__PROBLEM A__.
Put the two screenshot records below into a two-column CSV with the header instruction,response. Write one row per record: its request text under instruction and its answer under response, with each field in quotes and line breaks replaced by spaces. Leave the pictures out.

This blog is a first in my series of blogs on crypto (both currencies and dapps (decentralized apps) more broadly).

In this one, I’ll be sharing my thoughts, learnings, and notes from the book “Digital Gold: Bitcoin and the Inside Story of the Misfits and Millionaires Trying to Reinvent Money” by Nathaniel Popper.

Let me open it up with a question.

(when) should you read this book?

You should read this book if you’re interested in the history, people, stories, and a high-level overview of what Bitcoin is and how it came to be.

Even though you will, arguably, learn a bit about the blockchain tech itself (the underlying tech behind all of the existing cryptocurrencies including but not limited to Bitcoin), the book itself is not designed to teach you anything about the underlying tech per se.

I found some prerequisite knowledge to be of help, but having said that, this can definitely be your first encounter with the wor(l)d (of) bitcoin.

But, before I start, let me tell you a short story…🌈🌈🌈

My journey into crypto

Aside from dwelling in the depths and breadths of artificial intelligence, finance, and more broadly economics, is something that deeply excites me for its potential to reform society for the better.

Economics deals with the question of how to satisfy the unlimited demands of humans with the limited resources that we have at our disposal.

Because even if AI was to bring a huge economic value to society, if the value is not distributed effectively and efficiently it’ll cause even greater inequalities.

In my mind’s eye, I imagine the society (both global and local) as a seesaw, a delicate, and fairly fragile system. The purpose of economics, finance, and politics is to keep the seesaw in balance even when the weight (the value produced) is simultaneously changing on both sides (rich and poor).

Let it lean too much to one side and we have recessions, coups, and/or wars.

One of my main life goals is to maximize my positive societal impact. That’s a common thread that goes throughout almost everything that I do, and that naturally brought me to the topic of crypto.

From all the different trends that we’ve been seeing over the last decade or so, the crypto space (i.e. apps built on top of the blockchain, like currencies but more broadly any type of a dapp (distributed application)) introduced the most interesting ideas (decentralized, trustless systems) that could play an important role in a (more) fair distribution of wealth.

The federal reserve doesn’t have an equivalent in the world of Bitcoin. There is no centralized authority that can secretly change the distribution of wealth, based on their own plutocratic decisions, by simply printing more money.

__LISTED RECORDS__.

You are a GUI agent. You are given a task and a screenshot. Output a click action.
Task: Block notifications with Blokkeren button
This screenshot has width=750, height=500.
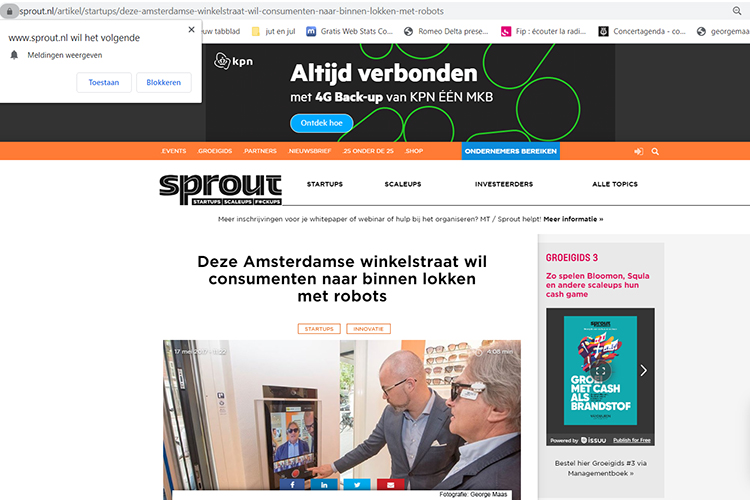tap(164, 82)
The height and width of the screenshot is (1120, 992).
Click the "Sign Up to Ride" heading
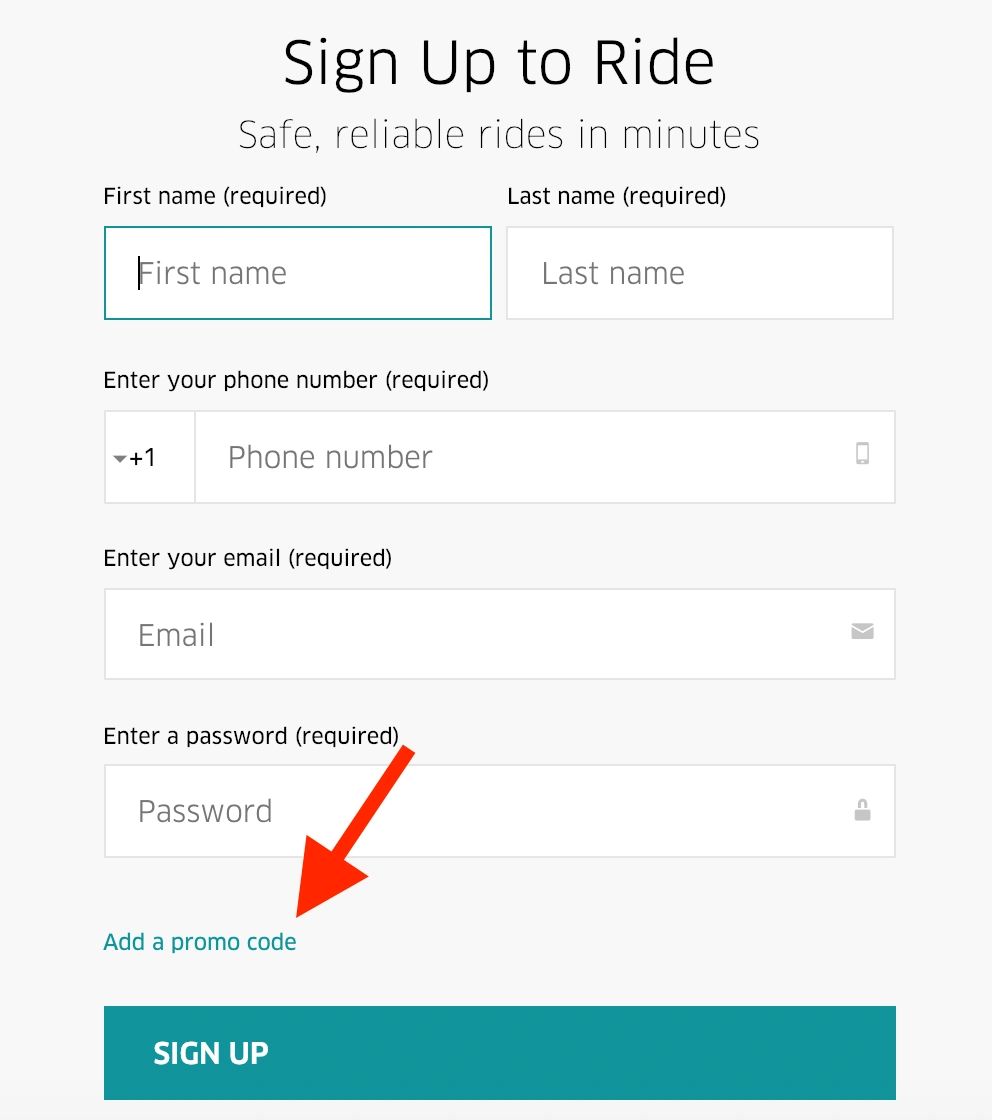pos(498,64)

__PROBLEM B__.
According to the crypto blog post, what happens if the seesaw leans too much to one side? List every outcome it names.

__COMPLETE RESPONSE A__.
instruction,response
"You are a GUI agent. You are given a task and a screenshot. Output a click action. Task: Block notifications with Blokkeren button This screenshot has width=750, height=500.","tap(164, 82)"
"The height and width of the screenshot is (1120, 992). Click the ""Sign Up to Ride"" heading","pos(498,64)"

__COMPLETE RESPONSE B__.
Recessions, coups, wars